Assigned task:
Where the data below has the string "computer", return the whole line.

━━━ Provided information ━━━

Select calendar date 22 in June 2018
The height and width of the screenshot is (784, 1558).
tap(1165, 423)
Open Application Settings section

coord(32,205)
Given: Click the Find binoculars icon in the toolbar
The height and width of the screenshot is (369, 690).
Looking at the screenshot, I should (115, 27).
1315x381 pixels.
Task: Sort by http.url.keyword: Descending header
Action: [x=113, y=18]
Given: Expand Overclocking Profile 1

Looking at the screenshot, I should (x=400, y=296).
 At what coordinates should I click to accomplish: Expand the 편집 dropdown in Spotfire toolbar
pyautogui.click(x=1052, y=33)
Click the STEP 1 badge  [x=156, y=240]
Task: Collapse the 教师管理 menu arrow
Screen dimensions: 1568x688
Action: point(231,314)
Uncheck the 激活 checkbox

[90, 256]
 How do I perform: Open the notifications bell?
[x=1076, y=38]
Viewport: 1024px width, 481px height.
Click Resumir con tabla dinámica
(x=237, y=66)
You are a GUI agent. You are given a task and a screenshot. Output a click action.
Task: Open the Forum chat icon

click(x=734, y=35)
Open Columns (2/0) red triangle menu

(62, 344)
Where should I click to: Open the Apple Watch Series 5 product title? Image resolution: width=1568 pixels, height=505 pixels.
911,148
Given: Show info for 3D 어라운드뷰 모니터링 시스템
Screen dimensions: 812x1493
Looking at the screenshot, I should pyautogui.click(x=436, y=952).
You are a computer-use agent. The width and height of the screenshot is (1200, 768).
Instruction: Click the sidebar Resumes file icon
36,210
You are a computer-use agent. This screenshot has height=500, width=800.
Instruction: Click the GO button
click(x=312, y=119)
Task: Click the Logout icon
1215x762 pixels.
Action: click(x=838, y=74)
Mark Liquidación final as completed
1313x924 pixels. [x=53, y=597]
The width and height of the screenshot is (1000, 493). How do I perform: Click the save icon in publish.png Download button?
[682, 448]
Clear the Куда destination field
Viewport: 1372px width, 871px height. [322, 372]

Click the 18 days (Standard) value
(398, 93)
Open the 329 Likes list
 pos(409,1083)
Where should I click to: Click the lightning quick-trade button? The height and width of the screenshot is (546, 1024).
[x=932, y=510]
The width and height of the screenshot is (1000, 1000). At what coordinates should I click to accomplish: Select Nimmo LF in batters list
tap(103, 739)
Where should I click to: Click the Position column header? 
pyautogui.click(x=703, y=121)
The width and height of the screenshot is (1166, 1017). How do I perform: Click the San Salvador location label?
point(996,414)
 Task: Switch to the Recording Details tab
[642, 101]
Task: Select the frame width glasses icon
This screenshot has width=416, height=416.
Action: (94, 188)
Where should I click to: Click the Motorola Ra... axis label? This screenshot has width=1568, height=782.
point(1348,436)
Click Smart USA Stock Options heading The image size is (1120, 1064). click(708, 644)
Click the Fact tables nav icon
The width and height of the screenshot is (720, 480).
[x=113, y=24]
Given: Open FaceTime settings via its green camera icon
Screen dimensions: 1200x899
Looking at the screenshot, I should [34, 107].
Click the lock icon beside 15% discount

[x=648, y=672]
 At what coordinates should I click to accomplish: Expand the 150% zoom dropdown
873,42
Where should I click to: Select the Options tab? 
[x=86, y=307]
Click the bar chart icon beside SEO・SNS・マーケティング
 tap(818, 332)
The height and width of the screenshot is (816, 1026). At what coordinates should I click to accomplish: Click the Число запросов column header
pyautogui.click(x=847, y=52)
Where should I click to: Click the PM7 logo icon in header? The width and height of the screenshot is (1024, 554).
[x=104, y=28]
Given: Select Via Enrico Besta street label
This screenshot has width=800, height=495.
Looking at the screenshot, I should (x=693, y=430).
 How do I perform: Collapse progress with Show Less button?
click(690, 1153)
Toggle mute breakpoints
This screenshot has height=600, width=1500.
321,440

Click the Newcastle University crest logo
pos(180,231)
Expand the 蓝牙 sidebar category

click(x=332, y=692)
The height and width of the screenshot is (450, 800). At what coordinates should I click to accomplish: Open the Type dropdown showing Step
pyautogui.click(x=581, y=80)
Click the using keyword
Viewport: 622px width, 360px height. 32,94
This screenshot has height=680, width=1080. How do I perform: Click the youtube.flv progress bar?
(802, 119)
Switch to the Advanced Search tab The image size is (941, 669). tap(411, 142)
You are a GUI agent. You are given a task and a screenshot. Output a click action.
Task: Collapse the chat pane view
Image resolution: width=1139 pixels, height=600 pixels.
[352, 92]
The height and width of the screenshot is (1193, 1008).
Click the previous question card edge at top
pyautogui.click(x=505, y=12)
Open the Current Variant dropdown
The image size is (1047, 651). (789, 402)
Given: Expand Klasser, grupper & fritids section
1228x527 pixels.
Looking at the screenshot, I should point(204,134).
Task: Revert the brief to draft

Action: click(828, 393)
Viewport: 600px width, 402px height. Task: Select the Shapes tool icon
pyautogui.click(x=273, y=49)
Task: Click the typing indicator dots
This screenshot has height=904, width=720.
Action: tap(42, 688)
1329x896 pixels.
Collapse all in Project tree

━━━

Problem solution:
You are a computer-use agent. The width and height of the screenshot is (1200, 768).
You are a computer-use agent. This screenshot has height=500, width=800.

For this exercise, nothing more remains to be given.